* **How to complete this task**
Word for word, copy the lines beginning at the one with "The height and" and ending at the last line below; pictures stay out.

* **Excerpted data**
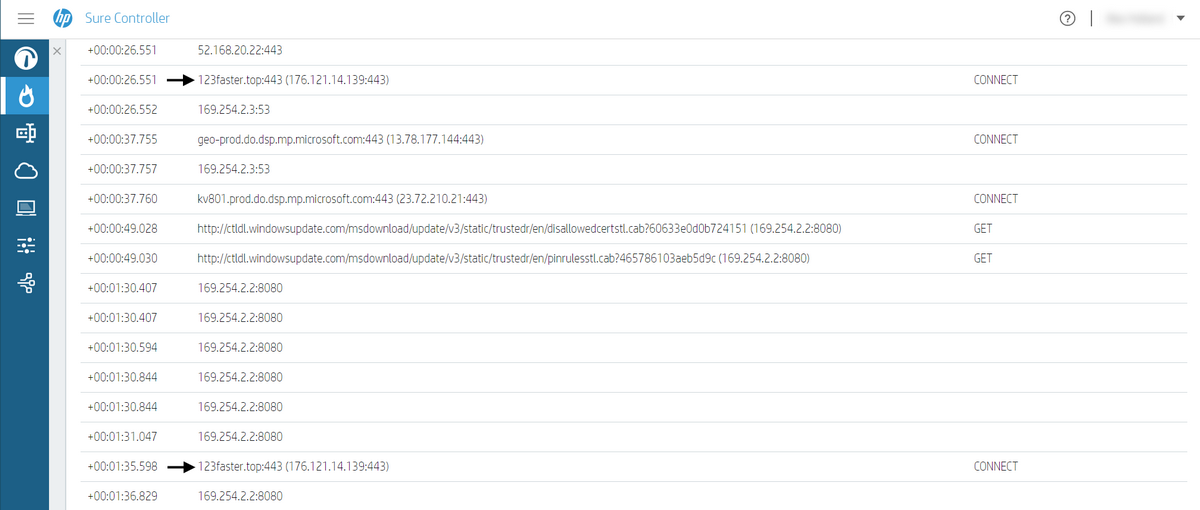Click the disallowedcertstl.cab GET request URL
Screen dimensions: 1200x510
coord(519,229)
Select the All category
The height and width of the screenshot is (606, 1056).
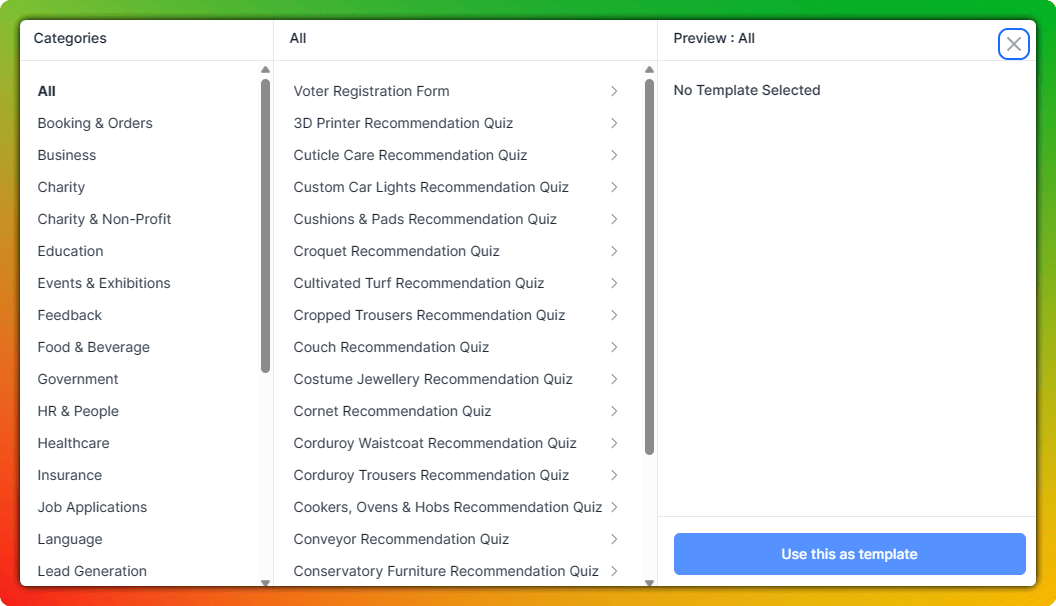click(x=47, y=91)
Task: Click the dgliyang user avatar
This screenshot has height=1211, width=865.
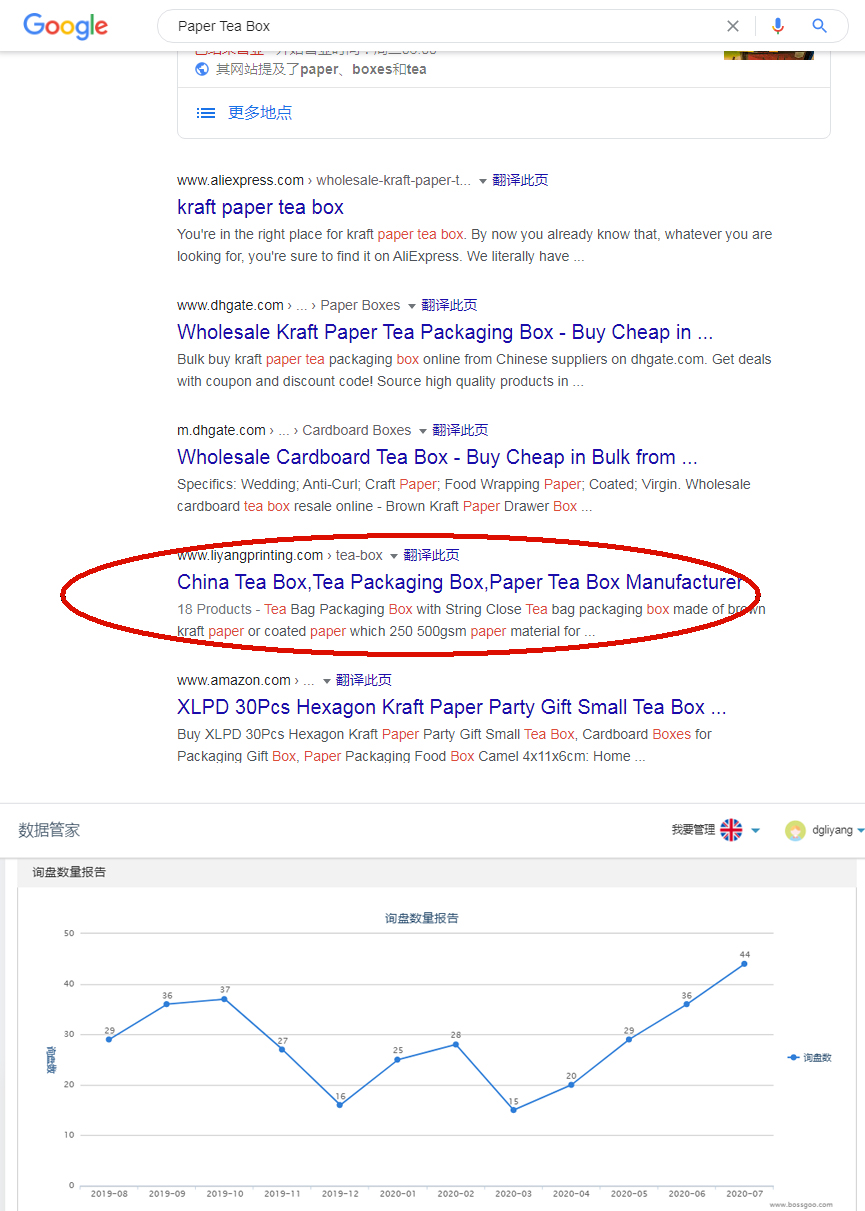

* **Exercise solution**
The height and width of the screenshot is (606, 1056).
click(x=47, y=91)
Task: Click the dgliyang user avatar
This screenshot has height=1211, width=865.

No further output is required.